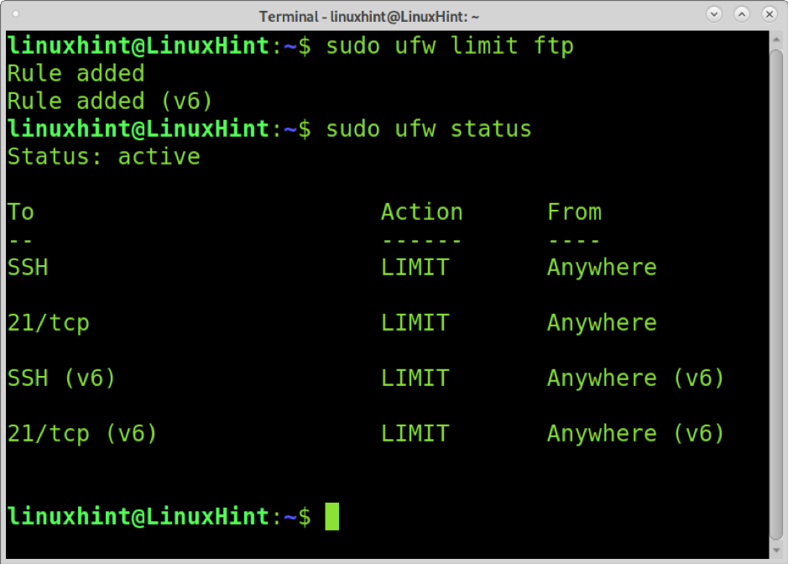788x564 pixels.
Task: Click the 'Action' column header
Action: point(421,212)
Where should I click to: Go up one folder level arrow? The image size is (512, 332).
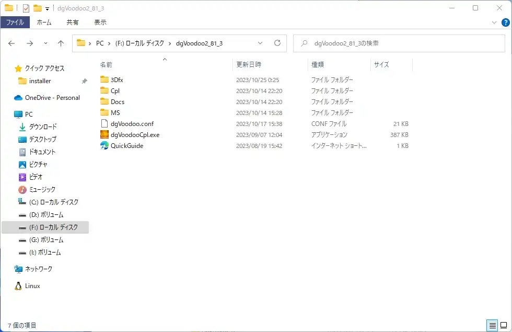tap(61, 43)
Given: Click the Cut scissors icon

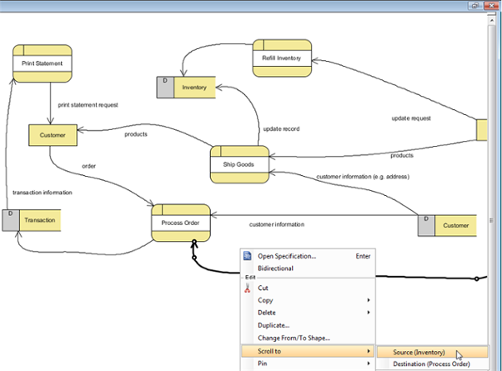Looking at the screenshot, I should pyautogui.click(x=247, y=288).
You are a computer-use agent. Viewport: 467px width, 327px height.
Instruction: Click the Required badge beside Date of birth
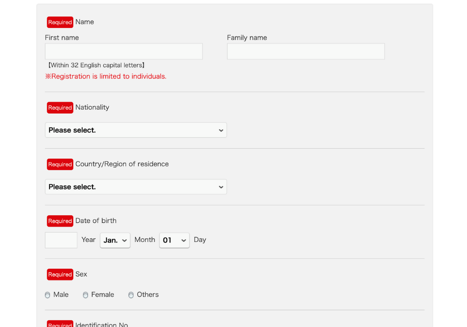point(60,221)
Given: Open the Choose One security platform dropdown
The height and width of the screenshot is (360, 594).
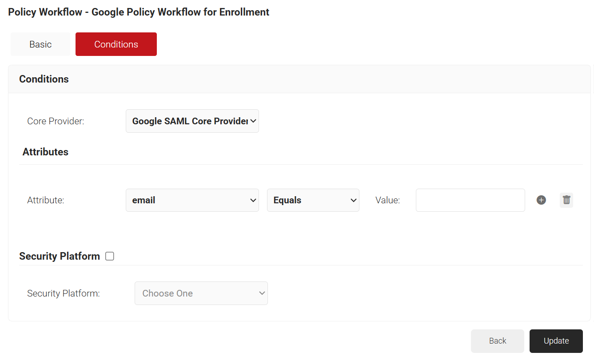Looking at the screenshot, I should click(201, 293).
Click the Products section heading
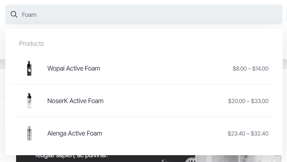 31,43
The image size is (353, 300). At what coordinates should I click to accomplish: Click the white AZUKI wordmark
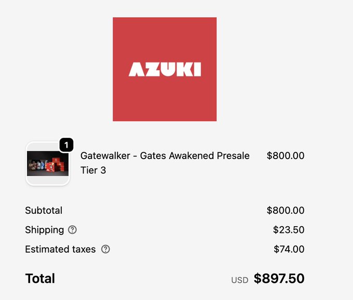coord(165,69)
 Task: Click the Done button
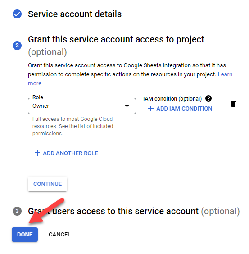pos(25,235)
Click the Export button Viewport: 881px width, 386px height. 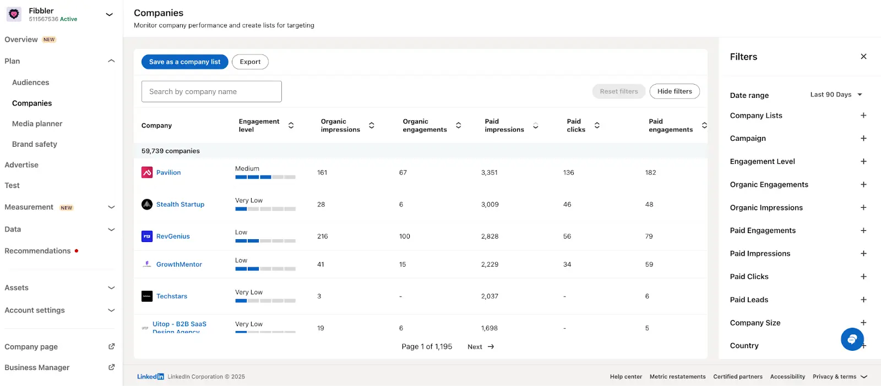[250, 62]
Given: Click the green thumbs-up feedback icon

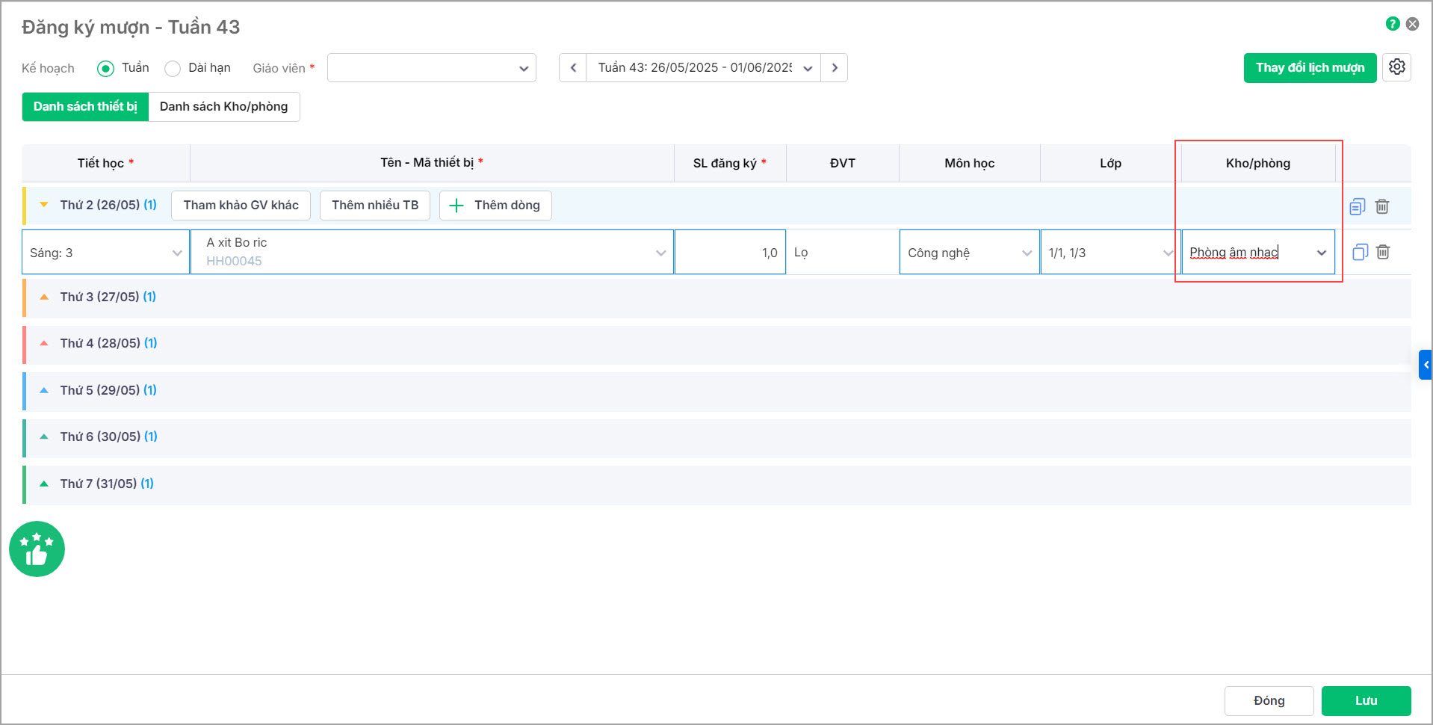Looking at the screenshot, I should coord(37,549).
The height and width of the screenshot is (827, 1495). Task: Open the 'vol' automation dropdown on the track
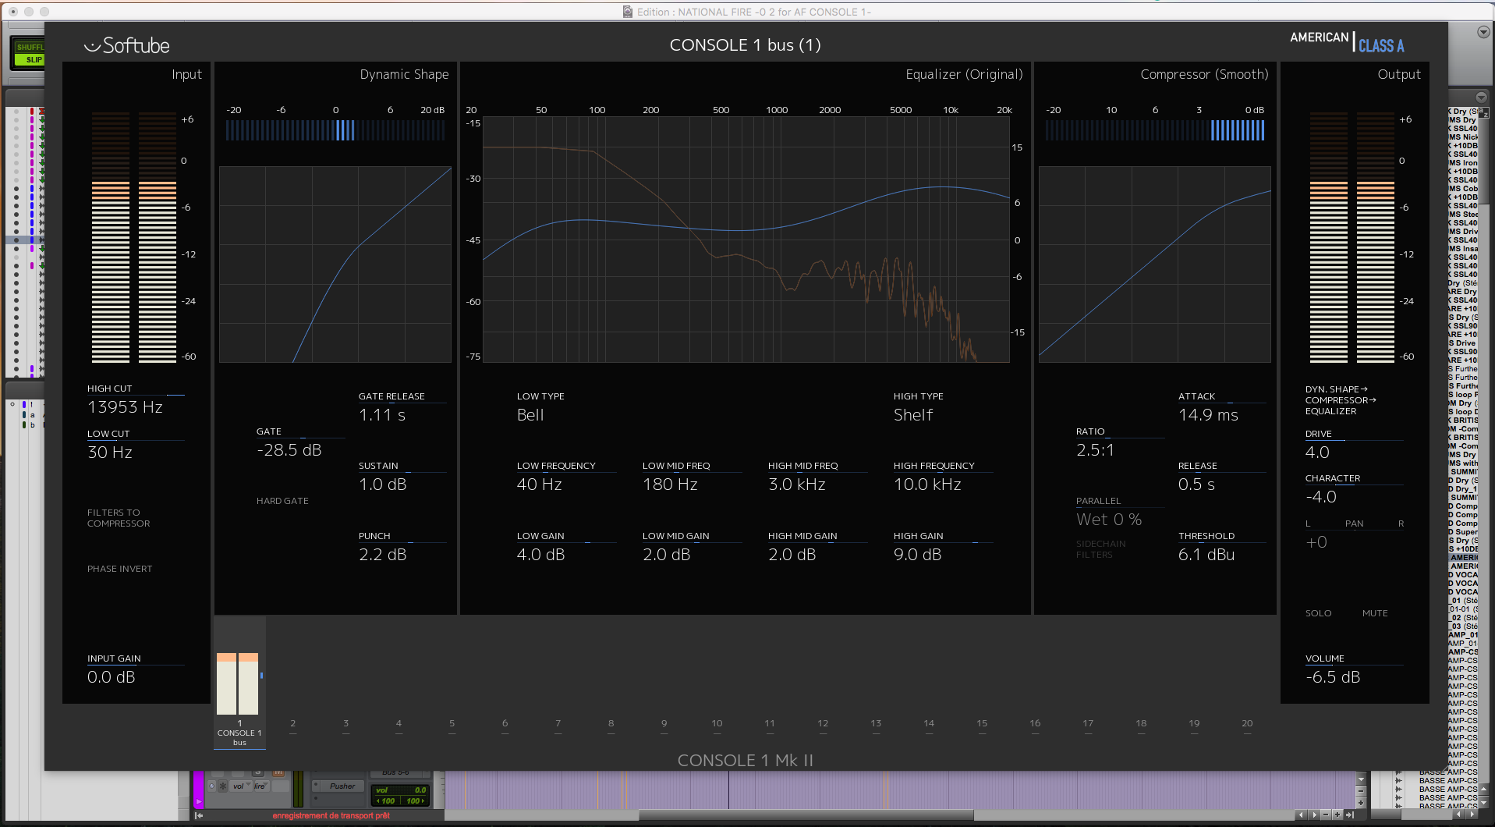[x=241, y=786]
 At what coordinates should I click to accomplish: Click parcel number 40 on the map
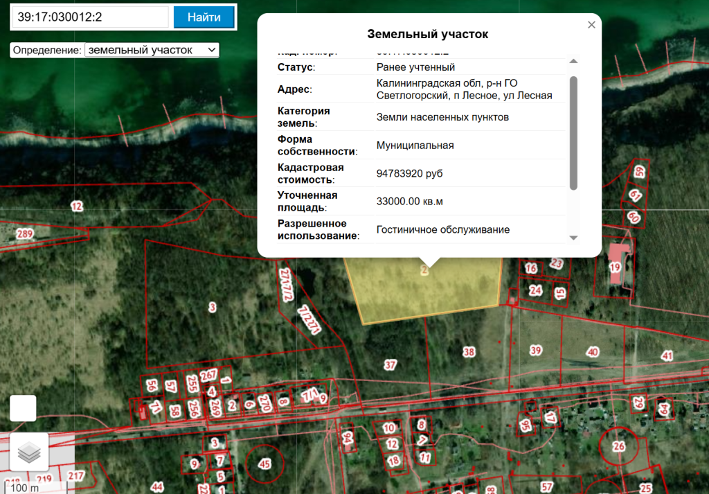pos(592,352)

- **WHAT THE TASK ASKS**
Your answer should consist solely of the lines from the one with "At what coordinates should I click to accomplish: Click parcel" through the last line of the entries, restated word for word, with the pictures omitted.

- **EXERCISE ANSWER**
 At what coordinates should I click to accomplish: Click parcel number 40 on the map
pos(592,352)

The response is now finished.